- **WHAT YOU SHOULD DO**:
Among the records below, the line containing "The height and width of the screenshot is (790, 1225)." marks the start. Output it and all lines after it exactly.

(Beginning of INPUT MATERIAL)

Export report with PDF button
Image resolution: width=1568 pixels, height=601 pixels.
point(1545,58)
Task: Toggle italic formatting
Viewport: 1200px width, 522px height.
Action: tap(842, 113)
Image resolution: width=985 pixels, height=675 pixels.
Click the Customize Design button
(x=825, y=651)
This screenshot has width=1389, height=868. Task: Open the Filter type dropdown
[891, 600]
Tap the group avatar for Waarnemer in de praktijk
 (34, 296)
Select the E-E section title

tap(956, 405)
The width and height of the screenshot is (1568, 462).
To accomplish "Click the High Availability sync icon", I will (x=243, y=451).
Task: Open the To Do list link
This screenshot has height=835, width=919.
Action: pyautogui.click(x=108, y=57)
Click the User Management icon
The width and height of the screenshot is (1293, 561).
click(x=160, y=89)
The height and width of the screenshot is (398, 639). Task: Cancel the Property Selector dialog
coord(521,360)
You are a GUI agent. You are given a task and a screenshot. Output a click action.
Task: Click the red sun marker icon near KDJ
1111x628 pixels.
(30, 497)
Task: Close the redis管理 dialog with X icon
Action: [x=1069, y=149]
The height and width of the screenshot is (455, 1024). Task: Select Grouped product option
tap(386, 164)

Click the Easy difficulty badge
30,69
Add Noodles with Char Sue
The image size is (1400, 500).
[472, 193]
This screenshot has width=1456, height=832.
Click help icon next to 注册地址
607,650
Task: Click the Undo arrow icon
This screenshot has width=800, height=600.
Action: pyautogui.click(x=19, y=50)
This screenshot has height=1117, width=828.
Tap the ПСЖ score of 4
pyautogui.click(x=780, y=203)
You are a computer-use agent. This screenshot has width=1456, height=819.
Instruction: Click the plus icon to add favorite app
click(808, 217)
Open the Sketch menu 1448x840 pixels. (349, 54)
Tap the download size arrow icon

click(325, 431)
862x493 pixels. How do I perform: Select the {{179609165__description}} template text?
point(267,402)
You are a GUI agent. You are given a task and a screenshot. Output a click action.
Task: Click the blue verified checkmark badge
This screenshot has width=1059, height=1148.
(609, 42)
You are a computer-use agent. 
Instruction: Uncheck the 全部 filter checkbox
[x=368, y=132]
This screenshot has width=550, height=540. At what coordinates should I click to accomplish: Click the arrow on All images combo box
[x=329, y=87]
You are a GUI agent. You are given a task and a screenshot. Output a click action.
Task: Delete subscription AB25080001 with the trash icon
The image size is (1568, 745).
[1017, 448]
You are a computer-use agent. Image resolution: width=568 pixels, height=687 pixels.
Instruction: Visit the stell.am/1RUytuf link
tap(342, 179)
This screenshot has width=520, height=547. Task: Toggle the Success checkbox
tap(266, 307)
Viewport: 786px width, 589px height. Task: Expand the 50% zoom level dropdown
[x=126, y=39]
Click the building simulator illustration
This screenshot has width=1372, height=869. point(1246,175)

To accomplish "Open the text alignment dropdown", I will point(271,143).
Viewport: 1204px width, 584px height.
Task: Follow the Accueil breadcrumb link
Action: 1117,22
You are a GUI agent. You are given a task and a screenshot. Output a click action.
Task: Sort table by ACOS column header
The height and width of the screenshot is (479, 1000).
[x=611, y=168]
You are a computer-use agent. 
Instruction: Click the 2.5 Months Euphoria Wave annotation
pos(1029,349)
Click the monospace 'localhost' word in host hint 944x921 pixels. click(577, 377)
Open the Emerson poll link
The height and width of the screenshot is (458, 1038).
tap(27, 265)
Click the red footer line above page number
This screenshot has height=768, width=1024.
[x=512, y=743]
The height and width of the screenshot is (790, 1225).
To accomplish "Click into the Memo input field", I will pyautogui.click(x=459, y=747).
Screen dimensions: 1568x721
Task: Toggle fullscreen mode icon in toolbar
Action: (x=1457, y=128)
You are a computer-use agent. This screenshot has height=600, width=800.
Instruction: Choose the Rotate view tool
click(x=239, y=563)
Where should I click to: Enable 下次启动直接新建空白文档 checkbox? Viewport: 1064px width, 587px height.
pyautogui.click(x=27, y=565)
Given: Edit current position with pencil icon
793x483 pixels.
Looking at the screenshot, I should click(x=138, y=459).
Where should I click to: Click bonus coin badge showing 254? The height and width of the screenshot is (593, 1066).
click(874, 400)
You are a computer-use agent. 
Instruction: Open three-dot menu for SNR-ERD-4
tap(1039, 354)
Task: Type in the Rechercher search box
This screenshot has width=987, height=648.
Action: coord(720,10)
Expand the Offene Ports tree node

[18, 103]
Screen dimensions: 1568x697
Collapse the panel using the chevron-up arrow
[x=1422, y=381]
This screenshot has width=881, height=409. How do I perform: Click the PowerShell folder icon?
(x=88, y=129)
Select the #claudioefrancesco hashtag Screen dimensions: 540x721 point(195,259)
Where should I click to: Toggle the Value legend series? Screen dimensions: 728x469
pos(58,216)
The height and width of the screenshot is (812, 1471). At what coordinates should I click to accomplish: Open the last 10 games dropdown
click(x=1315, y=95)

(End of INPUT MATERIAL)

- **SOLUTION TO THE EXERCISE**:
The height and width of the screenshot is (790, 1225).
To accomplish "Click into the Memo input field", I will pyautogui.click(x=459, y=747).
Screen dimensions: 1568x721
Task: Toggle fullscreen mode icon in toolbar
Action: (x=1457, y=128)
You are a computer-use agent. This screenshot has height=600, width=800.
Instruction: Choose the Rotate view tool
click(x=239, y=563)
Where should I click to: Enable 下次启动直接新建空白文档 checkbox? Viewport: 1064px width, 587px height.
pyautogui.click(x=27, y=565)
Given: Edit current position with pencil icon
793x483 pixels.
Looking at the screenshot, I should click(x=138, y=459).
Where should I click to: Click bonus coin badge showing 254? The height and width of the screenshot is (593, 1066).
click(874, 400)
You are a computer-use agent. 
Instruction: Open three-dot menu for SNR-ERD-4
tap(1039, 354)
Task: Type in the Rechercher search box
This screenshot has width=987, height=648.
Action: coord(720,10)
Expand the Offene Ports tree node

[18, 103]
Screen dimensions: 1568x697
Collapse the panel using the chevron-up arrow
[x=1422, y=381]
This screenshot has width=881, height=409. How do I perform: Click the PowerShell folder icon?
(x=88, y=129)
Select the #claudioefrancesco hashtag Screen dimensions: 540x721 point(195,259)
Where should I click to: Toggle the Value legend series? Screen dimensions: 728x469
pos(58,216)
The height and width of the screenshot is (812, 1471). At what coordinates should I click to accomplish: Open the last 10 games dropdown
click(x=1315, y=95)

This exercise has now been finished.